Do you press "*Q*" to exit from "Fdisk Partition Editor" and "FreeBSD Disklabel Editor" screens?


----------



## roelof (Jun 27, 2011)

Sorry, I made a typo: it's /dev/ad2sb1. And yes, I press *Q* when leaving these screens. 

Roelof


----------



## jb_fvwm2 (Jun 27, 2011)

roelof said:
			
		

> Hello,
> 
> Thanks I found it. But I stumble on another problem. With the partition I choose 'use the whole disk'. And with the next screen 'auto defaults'. But on installing I get the following error message:
> 
> ...


No time to find them, but possible fixes for that problem appear in other threads.  Search for "node" or "filesystems" or something in the forums...


----------



## roelof (Jun 27, 2011)

Hello, 

Nobody who can help me.
I also see a message that the geometry of the disk where I want to install is not right.

Roelof


----------



## jb_fvwm2 (Jun 27, 2011)

You can fdisk/bsdlabel/newfs without sysinstall if the search I mentioned above does not find something to fix it.  Regretfully, no time to search for guides (there are numerous threads/postings/mail-list threads etc explaining how).
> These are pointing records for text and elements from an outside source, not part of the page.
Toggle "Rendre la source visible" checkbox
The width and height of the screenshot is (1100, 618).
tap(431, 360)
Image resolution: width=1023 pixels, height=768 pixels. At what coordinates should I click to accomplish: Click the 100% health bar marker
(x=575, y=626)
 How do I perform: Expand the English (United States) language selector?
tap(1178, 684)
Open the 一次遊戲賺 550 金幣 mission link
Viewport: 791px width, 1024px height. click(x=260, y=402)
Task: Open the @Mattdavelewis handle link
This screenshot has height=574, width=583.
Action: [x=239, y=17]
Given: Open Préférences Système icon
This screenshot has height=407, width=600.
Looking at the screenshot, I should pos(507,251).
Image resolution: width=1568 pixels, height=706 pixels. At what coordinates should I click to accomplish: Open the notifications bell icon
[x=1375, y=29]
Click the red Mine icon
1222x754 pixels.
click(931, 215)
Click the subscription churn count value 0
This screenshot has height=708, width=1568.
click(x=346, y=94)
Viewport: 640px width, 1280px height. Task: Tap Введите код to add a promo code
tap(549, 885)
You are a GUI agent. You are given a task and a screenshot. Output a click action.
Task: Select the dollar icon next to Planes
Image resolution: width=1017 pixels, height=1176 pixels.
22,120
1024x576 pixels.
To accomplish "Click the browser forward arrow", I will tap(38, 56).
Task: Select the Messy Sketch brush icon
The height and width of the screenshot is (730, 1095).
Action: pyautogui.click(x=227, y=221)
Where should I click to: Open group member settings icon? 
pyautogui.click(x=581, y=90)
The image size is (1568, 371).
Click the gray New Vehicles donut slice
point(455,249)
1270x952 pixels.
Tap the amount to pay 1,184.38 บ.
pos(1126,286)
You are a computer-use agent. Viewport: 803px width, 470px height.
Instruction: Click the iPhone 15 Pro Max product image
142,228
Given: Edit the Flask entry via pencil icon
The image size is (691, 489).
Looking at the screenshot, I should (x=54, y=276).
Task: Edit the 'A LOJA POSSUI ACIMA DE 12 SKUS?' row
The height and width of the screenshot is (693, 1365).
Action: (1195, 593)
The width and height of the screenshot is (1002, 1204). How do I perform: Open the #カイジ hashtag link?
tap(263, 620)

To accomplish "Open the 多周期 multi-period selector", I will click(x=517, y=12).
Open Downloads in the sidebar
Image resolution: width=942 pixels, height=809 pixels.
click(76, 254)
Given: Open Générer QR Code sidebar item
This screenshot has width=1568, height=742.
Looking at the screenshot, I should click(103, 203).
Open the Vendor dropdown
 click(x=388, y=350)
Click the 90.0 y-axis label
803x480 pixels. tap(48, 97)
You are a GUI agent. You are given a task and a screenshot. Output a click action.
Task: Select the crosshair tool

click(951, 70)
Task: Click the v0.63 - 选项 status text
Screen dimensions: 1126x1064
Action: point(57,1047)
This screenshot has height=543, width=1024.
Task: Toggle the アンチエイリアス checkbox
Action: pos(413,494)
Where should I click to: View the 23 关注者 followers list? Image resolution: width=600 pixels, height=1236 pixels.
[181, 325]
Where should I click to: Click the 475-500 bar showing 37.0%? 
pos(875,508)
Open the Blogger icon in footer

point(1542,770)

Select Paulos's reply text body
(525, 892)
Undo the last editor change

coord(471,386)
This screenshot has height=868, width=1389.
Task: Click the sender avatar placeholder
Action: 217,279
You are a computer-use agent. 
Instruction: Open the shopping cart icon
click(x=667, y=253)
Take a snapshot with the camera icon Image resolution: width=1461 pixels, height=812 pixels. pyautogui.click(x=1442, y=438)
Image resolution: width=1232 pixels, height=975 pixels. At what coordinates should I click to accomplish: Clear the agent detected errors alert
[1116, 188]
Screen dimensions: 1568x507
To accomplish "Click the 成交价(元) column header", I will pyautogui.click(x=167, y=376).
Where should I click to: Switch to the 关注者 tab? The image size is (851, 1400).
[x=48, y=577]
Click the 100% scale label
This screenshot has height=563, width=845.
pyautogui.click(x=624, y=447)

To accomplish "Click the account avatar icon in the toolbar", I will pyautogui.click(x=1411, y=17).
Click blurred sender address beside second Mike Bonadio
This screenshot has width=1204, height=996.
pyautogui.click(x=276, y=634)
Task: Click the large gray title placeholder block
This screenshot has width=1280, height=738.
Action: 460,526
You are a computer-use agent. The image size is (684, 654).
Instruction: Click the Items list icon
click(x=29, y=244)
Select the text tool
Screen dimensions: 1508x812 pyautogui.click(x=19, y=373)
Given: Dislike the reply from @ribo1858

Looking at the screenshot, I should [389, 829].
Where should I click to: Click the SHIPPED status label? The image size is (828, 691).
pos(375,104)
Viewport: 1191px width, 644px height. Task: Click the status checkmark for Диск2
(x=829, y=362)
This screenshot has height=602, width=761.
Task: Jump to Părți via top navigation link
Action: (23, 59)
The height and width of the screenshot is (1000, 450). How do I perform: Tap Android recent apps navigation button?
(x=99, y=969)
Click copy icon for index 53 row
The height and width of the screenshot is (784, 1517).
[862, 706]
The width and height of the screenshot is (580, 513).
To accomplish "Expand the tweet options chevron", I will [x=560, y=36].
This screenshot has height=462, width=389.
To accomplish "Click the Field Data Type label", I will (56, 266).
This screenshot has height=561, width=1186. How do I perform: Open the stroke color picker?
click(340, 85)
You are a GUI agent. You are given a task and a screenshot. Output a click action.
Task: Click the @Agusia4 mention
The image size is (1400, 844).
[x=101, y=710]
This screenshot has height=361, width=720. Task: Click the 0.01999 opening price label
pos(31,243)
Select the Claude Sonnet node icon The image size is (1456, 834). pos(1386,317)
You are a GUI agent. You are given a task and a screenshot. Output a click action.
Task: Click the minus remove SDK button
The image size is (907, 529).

Then, post-newfs configuration/install can be done in sysinstall.


----------



## wblock@ (Jun 27, 2011)

1.  Do *not* choose 'Write' after entering FreeBSD partitions, just 'Quit'.  The installer will write them automatically.

2.  Disk geometry warnings can be ignored.  If you are dual-booting, they should be ignored.  If FreeBSD is the only thing on the disk, you can choose "No" (in answer to "Do you want to keep this geometry?", meaning change it...).


----------